» EXERCISE REQUIREMENTS: Below is some data; print it all back exactly.

» DATA RECORDS:
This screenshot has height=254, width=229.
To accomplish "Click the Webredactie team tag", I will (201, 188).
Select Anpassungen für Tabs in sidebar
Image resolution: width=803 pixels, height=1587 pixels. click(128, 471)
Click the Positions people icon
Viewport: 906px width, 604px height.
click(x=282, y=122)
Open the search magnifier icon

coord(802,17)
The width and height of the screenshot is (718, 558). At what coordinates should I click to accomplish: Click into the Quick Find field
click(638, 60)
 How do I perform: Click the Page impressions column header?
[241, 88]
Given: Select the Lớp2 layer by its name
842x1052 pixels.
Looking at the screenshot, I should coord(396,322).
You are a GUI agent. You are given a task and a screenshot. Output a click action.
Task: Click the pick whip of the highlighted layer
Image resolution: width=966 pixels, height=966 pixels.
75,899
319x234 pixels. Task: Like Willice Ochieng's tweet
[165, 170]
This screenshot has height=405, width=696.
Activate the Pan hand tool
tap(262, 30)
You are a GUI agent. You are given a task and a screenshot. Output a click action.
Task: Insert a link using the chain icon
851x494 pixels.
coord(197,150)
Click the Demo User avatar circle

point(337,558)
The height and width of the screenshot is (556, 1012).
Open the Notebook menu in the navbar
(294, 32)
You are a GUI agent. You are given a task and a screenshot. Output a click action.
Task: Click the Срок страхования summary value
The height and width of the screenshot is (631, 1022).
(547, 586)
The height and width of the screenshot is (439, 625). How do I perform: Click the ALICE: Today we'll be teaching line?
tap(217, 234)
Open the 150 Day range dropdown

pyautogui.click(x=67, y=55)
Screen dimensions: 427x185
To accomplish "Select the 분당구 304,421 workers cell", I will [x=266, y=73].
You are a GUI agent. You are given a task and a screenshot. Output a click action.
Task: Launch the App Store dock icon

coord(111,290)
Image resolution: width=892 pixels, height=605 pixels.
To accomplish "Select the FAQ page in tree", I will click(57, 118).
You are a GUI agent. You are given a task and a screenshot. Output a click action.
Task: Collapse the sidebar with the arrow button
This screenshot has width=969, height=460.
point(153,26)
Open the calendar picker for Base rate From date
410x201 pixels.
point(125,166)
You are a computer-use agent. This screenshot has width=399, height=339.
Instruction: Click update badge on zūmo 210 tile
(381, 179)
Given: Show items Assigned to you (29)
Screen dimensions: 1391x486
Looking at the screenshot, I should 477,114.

» ANSWER SECTION:
This screenshot has height=254, width=229.
To accomplish "Click the Webredactie team tag", I will (201, 188).
Select Anpassungen für Tabs in sidebar
Image resolution: width=803 pixels, height=1587 pixels. click(128, 471)
Click the Positions people icon
Viewport: 906px width, 604px height.
click(x=282, y=122)
Open the search magnifier icon

coord(802,17)
The width and height of the screenshot is (718, 558). At what coordinates should I click to accomplish: Click into the Quick Find field
click(638, 60)
 How do I perform: Click the Page impressions column header?
[241, 88]
Given: Select the Lớp2 layer by its name
842x1052 pixels.
Looking at the screenshot, I should coord(396,322).
You are a GUI agent. You are given a task and a screenshot. Output a click action.
Task: Click the pick whip of the highlighted layer
Image resolution: width=966 pixels, height=966 pixels.
75,899
319x234 pixels. Task: Like Willice Ochieng's tweet
[165, 170]
This screenshot has height=405, width=696.
Activate the Pan hand tool
tap(262, 30)
You are a GUI agent. You are given a task and a screenshot. Output a click action.
Task: Insert a link using the chain icon
851x494 pixels.
coord(197,150)
Click the Demo User avatar circle

point(337,558)
The height and width of the screenshot is (556, 1012).
Open the Notebook menu in the navbar
(294, 32)
You are a GUI agent. You are given a task and a screenshot. Output a click action.
Task: Click the Срок страхования summary value
The height and width of the screenshot is (631, 1022).
(547, 586)
The height and width of the screenshot is (439, 625). How do I perform: Click the ALICE: Today we'll be teaching line?
tap(217, 234)
Open the 150 Day range dropdown

pyautogui.click(x=67, y=55)
Screen dimensions: 427x185
To accomplish "Select the 분당구 304,421 workers cell", I will [x=266, y=73].
You are a GUI agent. You are given a task and a screenshot. Output a click action.
Task: Launch the App Store dock icon

coord(111,290)
Image resolution: width=892 pixels, height=605 pixels.
To accomplish "Select the FAQ page in tree", I will click(57, 118).
You are a GUI agent. You are given a task and a screenshot. Output a click action.
Task: Collapse the sidebar with the arrow button
This screenshot has width=969, height=460.
point(153,26)
Open the calendar picker for Base rate From date
410x201 pixels.
point(125,166)
You are a computer-use agent. This screenshot has width=399, height=339.
Instruction: Click update badge on zūmo 210 tile
(381, 179)
Given: Show items Assigned to you (29)
Screen dimensions: 1391x486
Looking at the screenshot, I should 477,114.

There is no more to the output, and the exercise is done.